Last night, state officials presented their early work to a group of about 15 people at Salem High School. The event was part of an outreach program that is to culminate in a "supplemental environmental impact statement" this fall.
The statement is a necessary step before receiving federal approval to move forward with the highway expansion.
The new data, from the state Office of Energy and Planning, shows that population growth slowed after the initial estimates were made in 2001.
Expanding I-93 is only expected to add about 4,000 people to the state by 2020, according to the new figures. The earlier estimate predicted more than 35,000 people.

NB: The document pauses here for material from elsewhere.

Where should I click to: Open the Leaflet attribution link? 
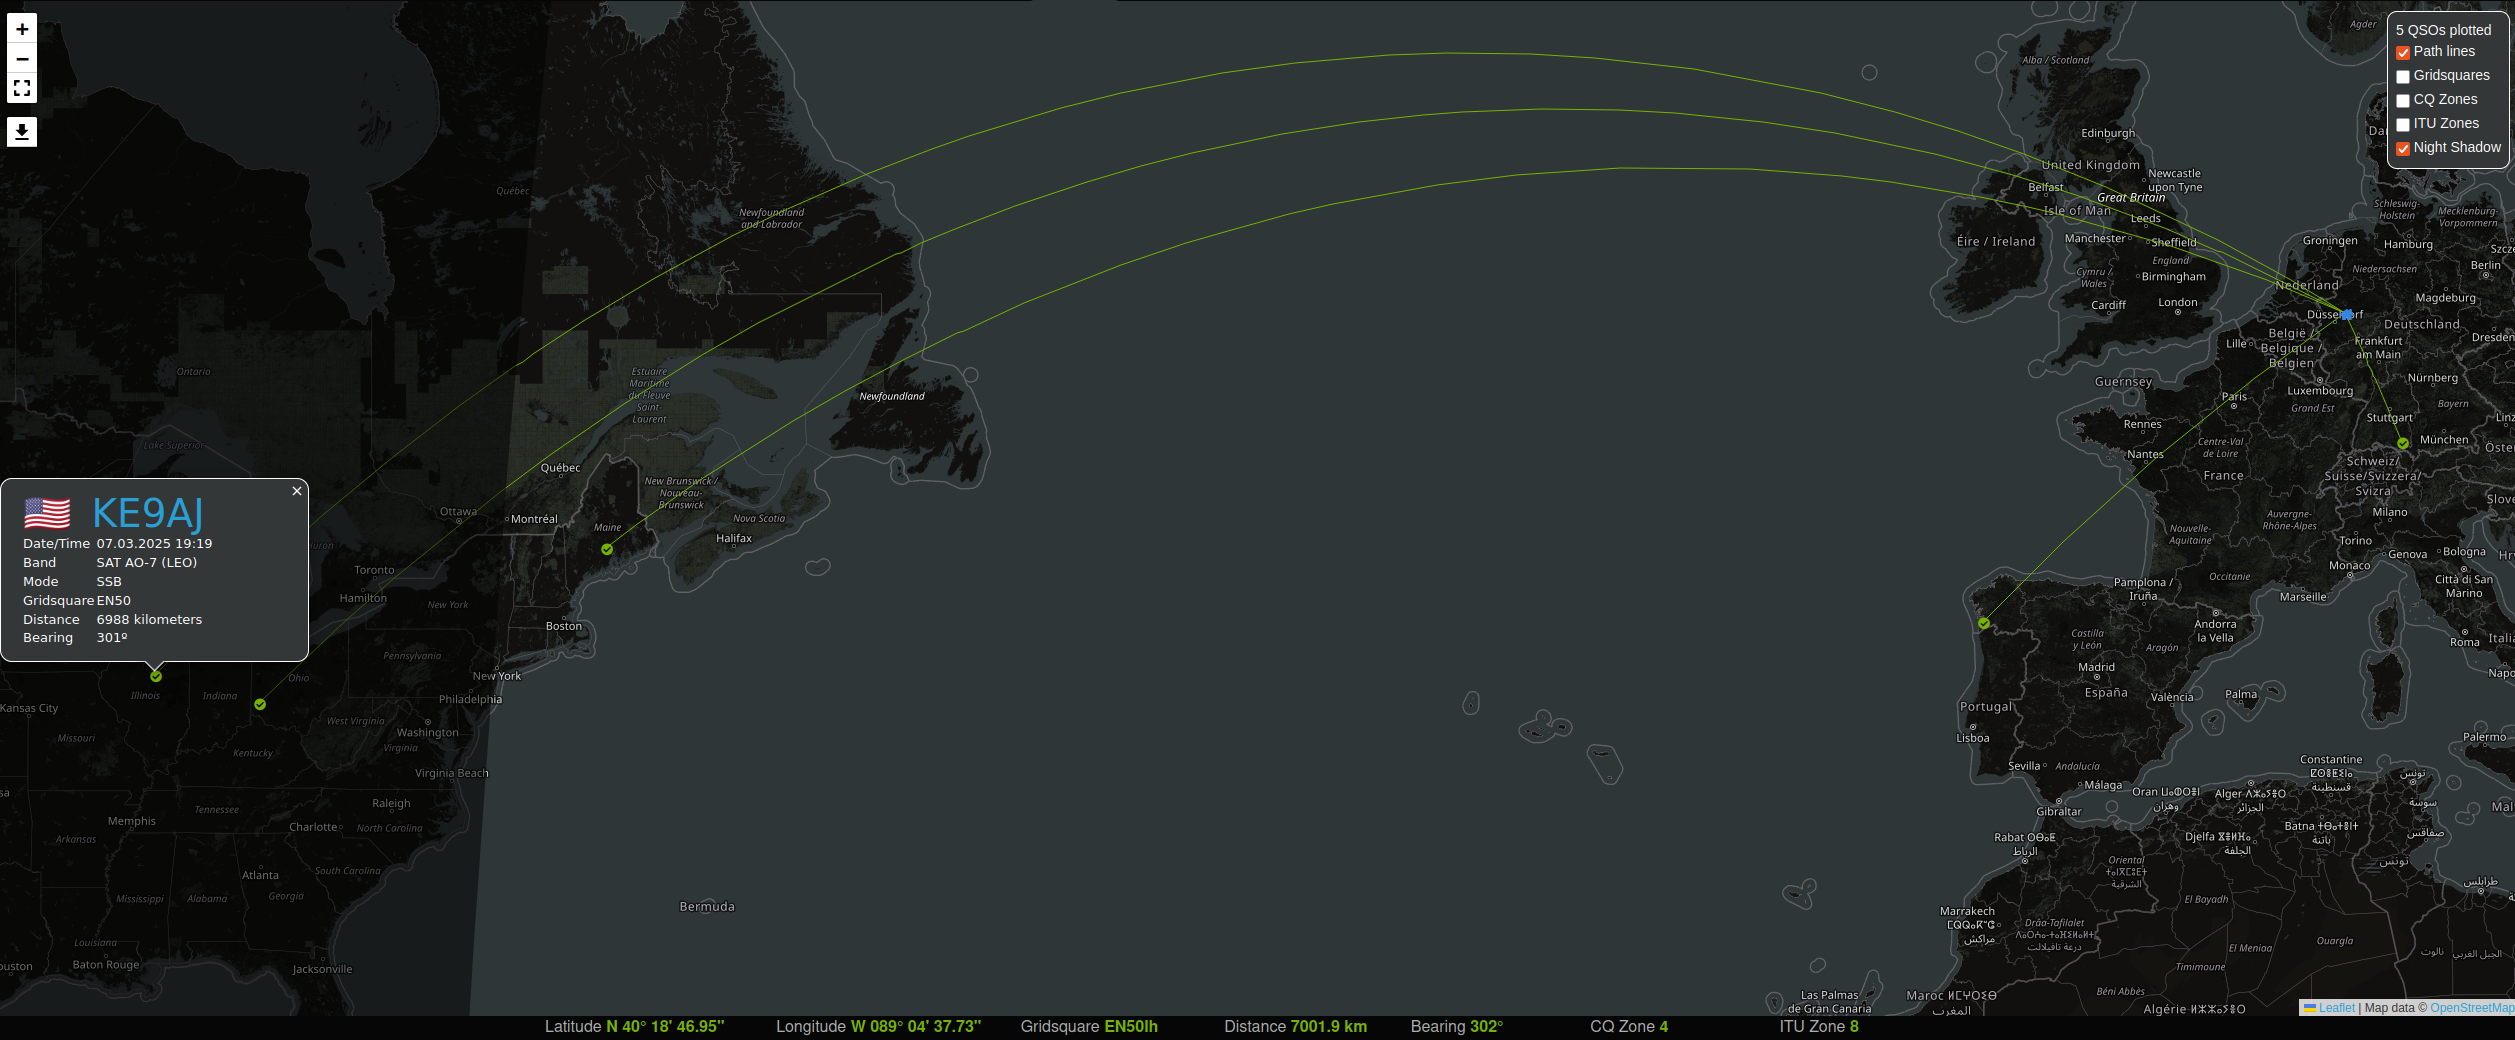coord(2336,1008)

The new estimates also predict a substantial reduction in traffic on other nearby roads. Portions of Route 111, for instance, are expected to see traffic volumes cut nearly in half by 2020.
But the new estimates aren't all good news.
A highway's ability to handle traffic volumes is measured on a six-point scale, from A to F. Without the expansion, much of I-93's 20-mile stretch, from Salem to Manchester, will receive E or F grades by 2020.
But even with the expansion, the highest grade the highway will get is a C. And, by 2030, the highway is expected to have a grade of E, the second lowest, between the state line and Exit 1.
Despite that, the highway needs to be expanded, according to project manager Peter Stamnas.
"We need to move on fixing it. It needs attention and it needs it now," he said.
The possible widening has been in dispute since the Conservation Law Foundation, an environmental group, filed a lawsuit against the state in 2005.
The group won a small victory in August when a federal court judge ruled the state hadn't done a good enough job predicting the impact — in terms of vehicles and people — if the highway is widened.
The Conservation Law Foundation argued that the highway would be out of date almost as soon as it was built, and the only real solution would be to invest more in mass transit.
"The court's decision really focuses in on a critical issue and that is, what is the true benefit of this major, public investment?" said Tom Irwin, staff attorney for the environmental group, shortly after the court ruling.
The state is planning for a railroad line running from Manchester-Boston Regional Airport to Boston, but it isn't clear how soon funding for that project would be available.